Friday, 27 July 2012

The Terrible Cafe Lemsid


 Excerpt from Chapter 7 of my forthcoming book ---Travels with My Hat, 85,000 words 8 pages pictures.         Chapters on Ethiopia, the Royal Tour of Arabia, Pakistan, Egypt, Iraq, Yemen. Pictured is the terrible                      Cafe Lemsid in the Western Sahara, from the final chapter on Morocco.

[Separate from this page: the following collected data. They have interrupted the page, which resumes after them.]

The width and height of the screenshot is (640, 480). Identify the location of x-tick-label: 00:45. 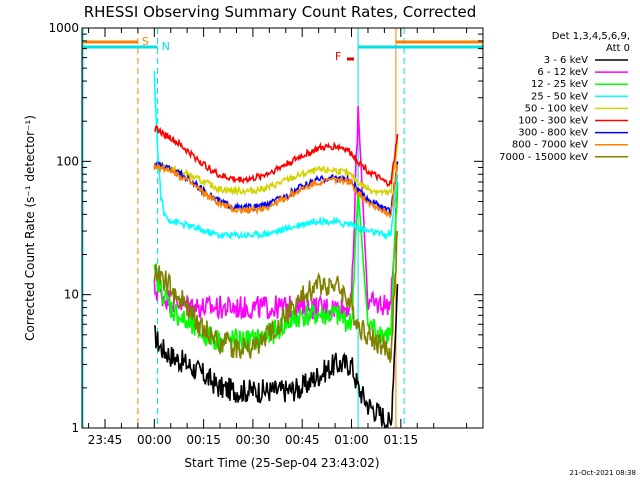
(302, 440).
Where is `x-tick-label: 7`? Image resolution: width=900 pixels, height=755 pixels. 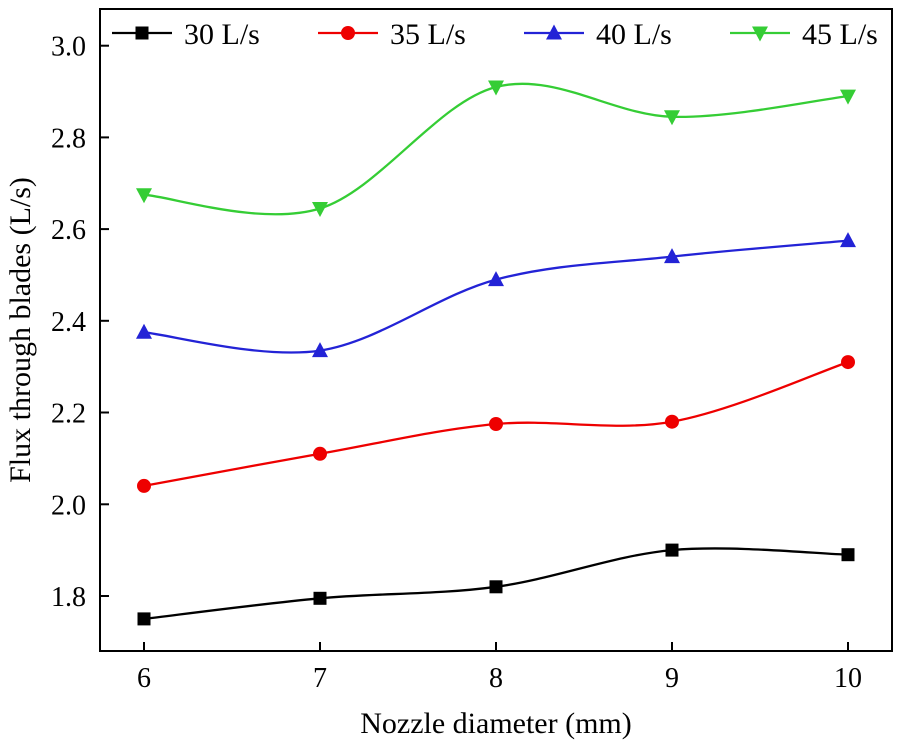
x-tick-label: 7 is located at coordinates (320, 678).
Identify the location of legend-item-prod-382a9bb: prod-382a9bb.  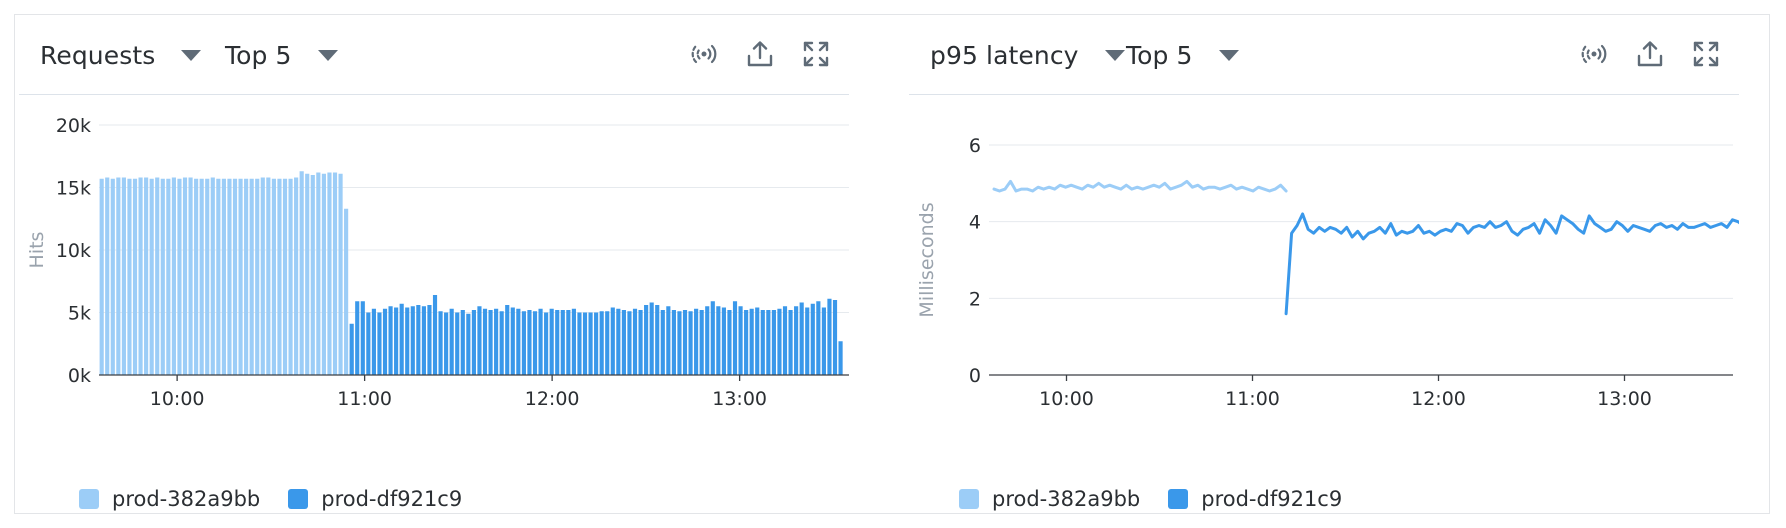
(1050, 499).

                                                                

...I’ve often thought I’d found the middle of nowhere on my travels, only to realise that I was on the edge of somewhere, but the Café Lemsid was definitely in the middle of nowhere. Caramel and raspberry red, it resembled a giant lolly that had fallen off a desert transport and surrounding it lay the detritus of local civilisation: burst tyres, perished fan-belts, broken lobster-traps and empty port-a-gas cylinders. A rug was stuffed in a hole in the wall to keep out wind-blown sand, and among items stacked behind its counter were boxes of Gunpowder tea, flour, candles, packets of “Tide”, balls of string and inevitably— tinned sardines.  It’s owner said fresh fish arrived daily from Boujdour, so that even in this god-forsaken place I was able to sit down at a broken table for lunch (grilled dorade).  A lame, fish-eating chicken hopped about for scraps: it would never be killed and eaten, I decided; it was much too horrible. As I settled my bill, a grand-taxi pulled up and I half expected it to disgorge a host of characters from a Fellini  film—dwarfs, transvestites and dancing bears—but they were merely crushed passengers from Dakhla, relieved for the chance to stretch their legs on their long journey up to Agadir...

3 comments:

  1. Aha! A jewel in the desert. And, one among many in your much anticipated book......thank you for this little offering to tempt the palate.

    ReplyDelete
  2. Thank you Catherine. I drove that little car, sitting outside, all the way down from Agadir, many miles north.